Introduction to RNA-seqWhere are we heading towards in this workshop?


  • RNA-seq is a technique of measuring the amount of RNA expressed within a cell/tissue and state at a given time.
  • Many choices have to be made when planning an RNA-seq experiment, such as whether to perform poly-A selection or ribosomal depletion, whether to apply a stranded or an unstranded protocol, and whether to sequence the reads in a single-end or paired-end fashion. Each of the choices have consequences for the processing and interpretation of the data.
  • Many approaches exist for quantification of RNA-seq data. Some methods align reads to the genome and count the number of reads overlapping gene loci. Other methods map reads to the transcriptome and use a probabilistic approach to estimate the abundance of each gene or transcript.
  • Information about annotated genes can be accessed via several sources, including Ensembl, UCSC and GENCODE.
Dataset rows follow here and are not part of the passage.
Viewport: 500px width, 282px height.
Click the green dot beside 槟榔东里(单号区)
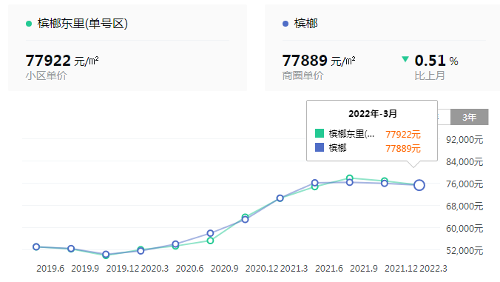click(29, 24)
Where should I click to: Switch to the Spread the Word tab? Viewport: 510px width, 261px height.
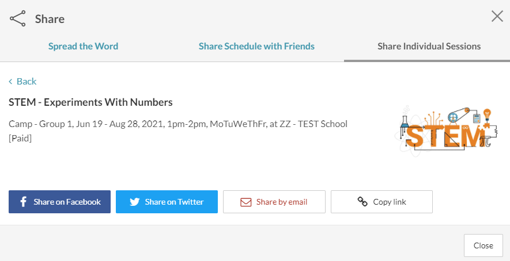tap(83, 47)
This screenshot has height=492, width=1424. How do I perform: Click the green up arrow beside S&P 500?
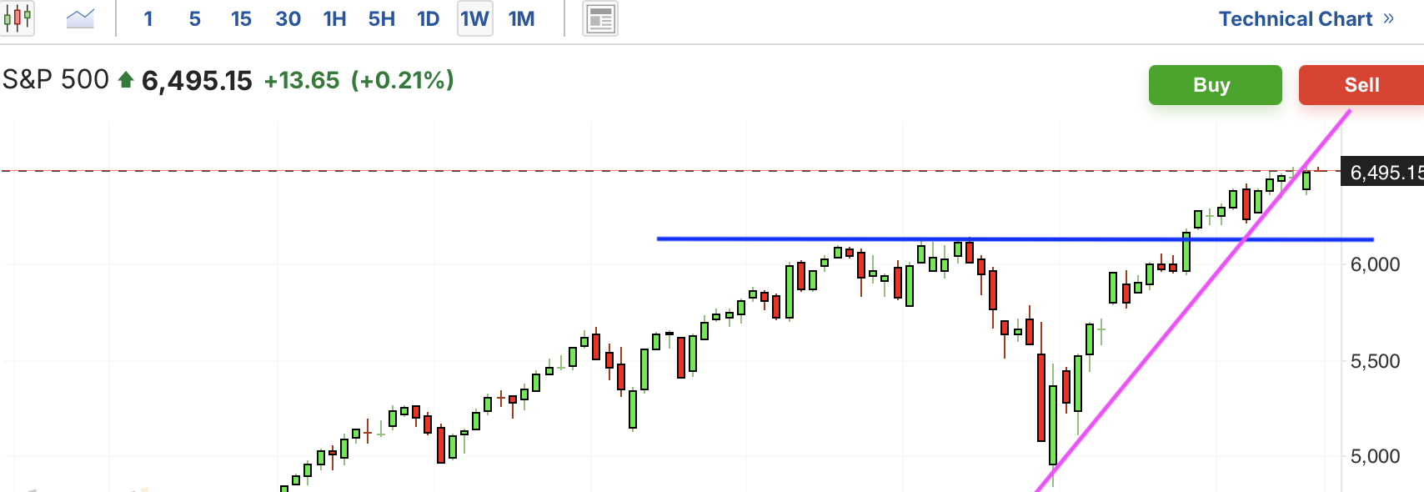[126, 80]
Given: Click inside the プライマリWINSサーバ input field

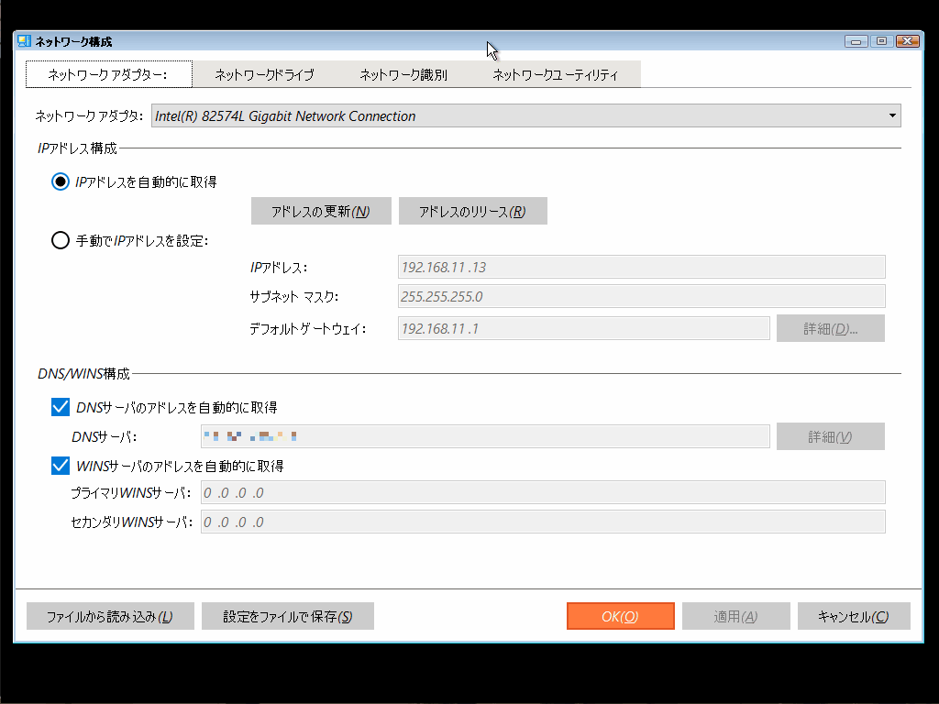Looking at the screenshot, I should tap(541, 492).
Downloading and organizing files


  • RNA-seq requires three main inputs: FASTQ reads, a reference genome (FASTA), and gene annotation (GTF/GFF).
  • In lieu of a reference genome and annotation, transcript sequences (FASTA) can be used for transcript-level quantification.
  • Keeping files compressed and well-organized supports reproducible analysis.
  • Reference files must match in genome build and version.
  • Public data repositories such as GEO and SRA provide raw reads and metadata.
  • Tools like wget and fasterq-dump enable programmatic, reproducible data retrieval.

Quality control of RNA-seq reads


  • FastQC and MultiQC provide essential diagnostics for RNA-seq data.
  • Some FastQC warnings are normal for RNA-seq and do not indicate problems.
  • Aligners soft clip adapters, so trimming is usually unnecessary for alignment based RNA-seq.
  • QC helps detect outliers before alignment and quantification.

A. Genome-based quantification (STAR + featureCounts)


  • STAR is a fast splice-aware aligner widely used for RNA-seq.
  • Genome indexing requires FASTA and optionally GTF for improved splice detection.
  • Mapping is efficiently performed using SLURM array jobs.
  • Alignment statistics (from Log.final.out + MultiQC) must be reviewed.
  • Strandness should be inferred using aligned BAM files.
  • Final BAM files are ready for downstream counting.
  • featureCounts is used to obtain gene-level counts for differential expression.
  • Exons are counted and summed per gene.
  • The output is a simple matrix for downstream statistical analysis.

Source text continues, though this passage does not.